▶ **Prompt**
Copy the rows below verbatim, beginning with the line that contains "Given: Expand the Time Zone dropdown" and continuing through the line that contains "will pyautogui.click(x=1625, y=253).", both included.

[Entries for locating words and elements]
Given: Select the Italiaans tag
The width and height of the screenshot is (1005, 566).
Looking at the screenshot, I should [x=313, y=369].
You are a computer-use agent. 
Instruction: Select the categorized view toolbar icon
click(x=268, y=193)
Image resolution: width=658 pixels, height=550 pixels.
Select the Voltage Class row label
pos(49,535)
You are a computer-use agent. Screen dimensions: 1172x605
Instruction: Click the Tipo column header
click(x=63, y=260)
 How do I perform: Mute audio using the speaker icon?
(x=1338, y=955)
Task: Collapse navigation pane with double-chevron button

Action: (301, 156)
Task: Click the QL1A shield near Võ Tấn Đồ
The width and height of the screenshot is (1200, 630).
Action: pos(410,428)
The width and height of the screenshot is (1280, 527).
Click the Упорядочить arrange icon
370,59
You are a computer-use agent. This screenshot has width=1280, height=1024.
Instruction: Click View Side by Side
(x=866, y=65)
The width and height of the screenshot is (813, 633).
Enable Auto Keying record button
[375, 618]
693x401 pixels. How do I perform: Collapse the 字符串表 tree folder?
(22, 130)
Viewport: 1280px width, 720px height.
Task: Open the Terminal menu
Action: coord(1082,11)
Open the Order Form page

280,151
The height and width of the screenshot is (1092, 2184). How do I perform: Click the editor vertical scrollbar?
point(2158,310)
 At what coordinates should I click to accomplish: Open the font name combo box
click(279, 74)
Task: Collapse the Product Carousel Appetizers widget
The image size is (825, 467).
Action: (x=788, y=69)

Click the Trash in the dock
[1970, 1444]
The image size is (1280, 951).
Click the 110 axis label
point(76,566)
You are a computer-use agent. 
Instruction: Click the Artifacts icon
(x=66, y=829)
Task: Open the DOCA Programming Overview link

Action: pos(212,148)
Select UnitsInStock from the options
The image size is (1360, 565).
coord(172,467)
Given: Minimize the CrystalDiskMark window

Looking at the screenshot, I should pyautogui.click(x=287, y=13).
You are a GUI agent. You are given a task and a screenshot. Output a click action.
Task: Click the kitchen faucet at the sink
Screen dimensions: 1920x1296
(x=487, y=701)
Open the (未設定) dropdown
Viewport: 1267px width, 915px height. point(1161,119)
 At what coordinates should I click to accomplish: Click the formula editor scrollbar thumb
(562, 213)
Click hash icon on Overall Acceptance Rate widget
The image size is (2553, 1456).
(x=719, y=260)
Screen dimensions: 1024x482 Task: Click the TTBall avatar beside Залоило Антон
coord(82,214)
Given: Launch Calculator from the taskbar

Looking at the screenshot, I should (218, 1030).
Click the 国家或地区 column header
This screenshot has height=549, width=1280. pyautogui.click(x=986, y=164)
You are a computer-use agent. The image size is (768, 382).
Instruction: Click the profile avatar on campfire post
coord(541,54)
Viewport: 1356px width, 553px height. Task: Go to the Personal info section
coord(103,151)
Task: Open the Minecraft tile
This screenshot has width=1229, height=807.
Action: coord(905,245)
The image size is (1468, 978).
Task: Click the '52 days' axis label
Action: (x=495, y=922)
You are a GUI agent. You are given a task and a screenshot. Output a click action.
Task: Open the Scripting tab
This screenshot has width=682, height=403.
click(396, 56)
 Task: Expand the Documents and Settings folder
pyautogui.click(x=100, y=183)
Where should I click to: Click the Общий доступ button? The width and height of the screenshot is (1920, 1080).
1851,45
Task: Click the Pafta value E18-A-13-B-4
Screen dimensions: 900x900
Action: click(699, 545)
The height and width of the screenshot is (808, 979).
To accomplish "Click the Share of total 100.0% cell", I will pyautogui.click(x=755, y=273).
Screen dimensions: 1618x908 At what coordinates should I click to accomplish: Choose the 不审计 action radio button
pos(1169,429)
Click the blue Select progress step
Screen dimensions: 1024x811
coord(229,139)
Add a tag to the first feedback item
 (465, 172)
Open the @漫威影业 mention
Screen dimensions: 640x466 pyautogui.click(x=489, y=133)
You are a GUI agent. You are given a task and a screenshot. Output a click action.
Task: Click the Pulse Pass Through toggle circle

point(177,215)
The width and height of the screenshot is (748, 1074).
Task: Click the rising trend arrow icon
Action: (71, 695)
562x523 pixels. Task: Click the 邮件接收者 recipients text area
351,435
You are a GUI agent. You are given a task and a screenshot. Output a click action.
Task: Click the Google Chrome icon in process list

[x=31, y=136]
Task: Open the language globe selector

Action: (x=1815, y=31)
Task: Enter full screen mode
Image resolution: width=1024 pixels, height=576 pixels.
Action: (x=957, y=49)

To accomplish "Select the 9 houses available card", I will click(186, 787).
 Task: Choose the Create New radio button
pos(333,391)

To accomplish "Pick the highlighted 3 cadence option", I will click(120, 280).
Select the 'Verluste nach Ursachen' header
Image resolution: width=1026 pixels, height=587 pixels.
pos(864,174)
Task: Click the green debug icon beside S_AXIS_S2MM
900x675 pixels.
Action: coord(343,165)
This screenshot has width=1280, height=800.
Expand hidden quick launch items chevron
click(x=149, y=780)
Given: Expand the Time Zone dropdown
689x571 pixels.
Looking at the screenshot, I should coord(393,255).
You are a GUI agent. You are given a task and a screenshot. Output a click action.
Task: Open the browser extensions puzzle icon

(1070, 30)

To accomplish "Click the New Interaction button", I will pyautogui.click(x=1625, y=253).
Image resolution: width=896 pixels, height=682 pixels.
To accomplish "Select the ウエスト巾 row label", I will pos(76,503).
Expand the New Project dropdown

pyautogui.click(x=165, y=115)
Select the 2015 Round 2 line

▶ **Answer to the task**
Given: Expand the Time Zone dropdown
689x571 pixels.
Looking at the screenshot, I should coord(393,255).
You are a GUI agent. You are given a task and a screenshot. Output a click action.
Task: Open the browser extensions puzzle icon

(1070, 30)

To accomplish "Click the New Interaction button", I will pyautogui.click(x=1625, y=253).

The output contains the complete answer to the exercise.